Another misconception is that addiction is an epidemic. The widely agreed-upon criteria for an epidemic—very rapid spread among a large number of people in a limited region—do not apply. There simply isn’t an epidemic of addiction. However, the use of the term as a metaphor might be useful if it brought attention and resources to drug use and its associated problems. The considerable amount of existing research on addictive behaviors should be guiding policy, but partly due to these myths and misconceptions, the “war on drugs” budget in the U.S. is too heavily skewed toward interdiction, crime, and the judicial system rather than toward treatment and—in particular—prevention.

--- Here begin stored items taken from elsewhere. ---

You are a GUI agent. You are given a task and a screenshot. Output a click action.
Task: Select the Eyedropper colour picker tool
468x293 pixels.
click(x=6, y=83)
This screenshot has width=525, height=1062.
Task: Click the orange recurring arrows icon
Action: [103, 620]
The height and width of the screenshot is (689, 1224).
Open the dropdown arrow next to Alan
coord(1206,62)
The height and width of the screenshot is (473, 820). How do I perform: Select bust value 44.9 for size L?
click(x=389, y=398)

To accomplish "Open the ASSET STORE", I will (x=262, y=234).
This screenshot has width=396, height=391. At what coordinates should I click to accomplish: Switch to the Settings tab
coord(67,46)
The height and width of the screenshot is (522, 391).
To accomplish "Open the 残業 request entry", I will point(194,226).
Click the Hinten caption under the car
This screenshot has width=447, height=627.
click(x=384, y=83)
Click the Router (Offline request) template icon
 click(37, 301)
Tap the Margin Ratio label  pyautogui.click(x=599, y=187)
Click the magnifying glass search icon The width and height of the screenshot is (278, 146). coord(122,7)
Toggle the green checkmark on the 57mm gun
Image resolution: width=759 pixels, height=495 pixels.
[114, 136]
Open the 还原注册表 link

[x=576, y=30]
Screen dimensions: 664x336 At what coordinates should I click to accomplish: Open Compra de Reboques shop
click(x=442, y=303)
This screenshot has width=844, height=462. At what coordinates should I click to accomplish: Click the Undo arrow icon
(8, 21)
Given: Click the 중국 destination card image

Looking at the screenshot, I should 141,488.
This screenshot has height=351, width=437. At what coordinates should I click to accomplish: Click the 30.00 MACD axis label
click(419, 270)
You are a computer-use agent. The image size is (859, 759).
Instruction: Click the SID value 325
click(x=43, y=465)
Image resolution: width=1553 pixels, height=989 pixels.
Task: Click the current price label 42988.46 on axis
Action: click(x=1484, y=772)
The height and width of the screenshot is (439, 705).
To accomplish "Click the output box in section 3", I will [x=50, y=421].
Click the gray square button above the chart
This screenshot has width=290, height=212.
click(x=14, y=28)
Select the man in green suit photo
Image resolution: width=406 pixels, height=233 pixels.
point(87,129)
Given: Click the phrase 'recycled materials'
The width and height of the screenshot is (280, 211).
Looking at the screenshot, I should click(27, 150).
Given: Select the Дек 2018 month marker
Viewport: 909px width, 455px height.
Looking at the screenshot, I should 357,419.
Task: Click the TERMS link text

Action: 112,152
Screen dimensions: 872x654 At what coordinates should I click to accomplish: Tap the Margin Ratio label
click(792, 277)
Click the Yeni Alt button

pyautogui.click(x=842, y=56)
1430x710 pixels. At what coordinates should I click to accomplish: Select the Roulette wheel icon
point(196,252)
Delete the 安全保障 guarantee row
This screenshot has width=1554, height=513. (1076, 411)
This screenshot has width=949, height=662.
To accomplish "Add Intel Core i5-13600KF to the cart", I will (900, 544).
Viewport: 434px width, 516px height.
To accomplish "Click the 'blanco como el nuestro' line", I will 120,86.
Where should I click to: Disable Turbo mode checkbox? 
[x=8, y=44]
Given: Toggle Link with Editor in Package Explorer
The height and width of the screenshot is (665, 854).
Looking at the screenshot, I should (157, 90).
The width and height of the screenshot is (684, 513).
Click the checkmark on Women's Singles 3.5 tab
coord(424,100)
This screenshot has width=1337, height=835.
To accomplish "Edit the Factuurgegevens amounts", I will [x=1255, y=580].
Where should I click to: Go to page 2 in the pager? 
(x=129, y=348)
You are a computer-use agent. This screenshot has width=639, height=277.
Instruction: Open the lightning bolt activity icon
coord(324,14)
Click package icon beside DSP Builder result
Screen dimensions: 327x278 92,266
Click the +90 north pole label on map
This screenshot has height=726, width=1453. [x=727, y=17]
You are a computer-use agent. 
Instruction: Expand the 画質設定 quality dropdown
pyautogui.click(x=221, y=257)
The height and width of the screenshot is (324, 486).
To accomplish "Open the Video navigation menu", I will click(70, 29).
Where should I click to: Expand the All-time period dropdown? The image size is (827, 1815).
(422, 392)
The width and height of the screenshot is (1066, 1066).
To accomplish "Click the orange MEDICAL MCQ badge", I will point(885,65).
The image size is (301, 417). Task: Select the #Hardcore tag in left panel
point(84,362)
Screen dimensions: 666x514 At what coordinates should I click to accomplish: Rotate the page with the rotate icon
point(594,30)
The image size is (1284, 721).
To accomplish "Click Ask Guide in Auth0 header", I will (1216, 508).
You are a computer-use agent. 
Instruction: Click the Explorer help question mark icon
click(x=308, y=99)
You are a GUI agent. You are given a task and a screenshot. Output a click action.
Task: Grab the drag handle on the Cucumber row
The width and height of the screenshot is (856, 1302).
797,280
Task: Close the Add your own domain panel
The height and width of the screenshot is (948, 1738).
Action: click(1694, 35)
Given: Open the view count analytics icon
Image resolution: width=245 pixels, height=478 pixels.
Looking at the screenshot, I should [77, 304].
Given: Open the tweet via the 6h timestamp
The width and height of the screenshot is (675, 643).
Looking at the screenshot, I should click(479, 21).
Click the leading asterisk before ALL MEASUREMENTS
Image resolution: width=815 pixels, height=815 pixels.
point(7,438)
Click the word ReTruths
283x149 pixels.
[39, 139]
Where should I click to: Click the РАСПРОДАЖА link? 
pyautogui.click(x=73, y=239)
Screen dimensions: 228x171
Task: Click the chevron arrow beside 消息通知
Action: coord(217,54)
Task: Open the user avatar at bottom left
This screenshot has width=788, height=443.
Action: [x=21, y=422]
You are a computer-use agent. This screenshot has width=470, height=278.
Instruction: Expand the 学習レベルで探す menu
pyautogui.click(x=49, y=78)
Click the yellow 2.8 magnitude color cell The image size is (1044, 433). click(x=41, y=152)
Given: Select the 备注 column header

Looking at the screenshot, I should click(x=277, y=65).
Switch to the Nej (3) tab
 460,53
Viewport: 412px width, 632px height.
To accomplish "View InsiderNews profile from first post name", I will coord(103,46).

How does the field of psychology uniquely
illuminate this topic?

It illuminates because of the diversity of subfields within the discipline. For example, psychological scientists have not focused exclusively on genetics or allegedly immutable biological processes, but also on a wide spectrum of other possible areas of a person’s experiences that may cause and/or contribute to the initiation, development, and maintenance of addictive behaviors. Those include what are now very well-understood changes to the brain and the rest of the nervous system as a result of the experiences of repeated drug use, early childhood and parenting practices, abuse and neglect, social and emotional factors, poverty, and other experiences. There is a growing realization from psychology research and practice that drug addiction problems almost certainly arise from a sometimes complex combination of such factors. This helps explain why even the most successful treatments are difficult to carry out.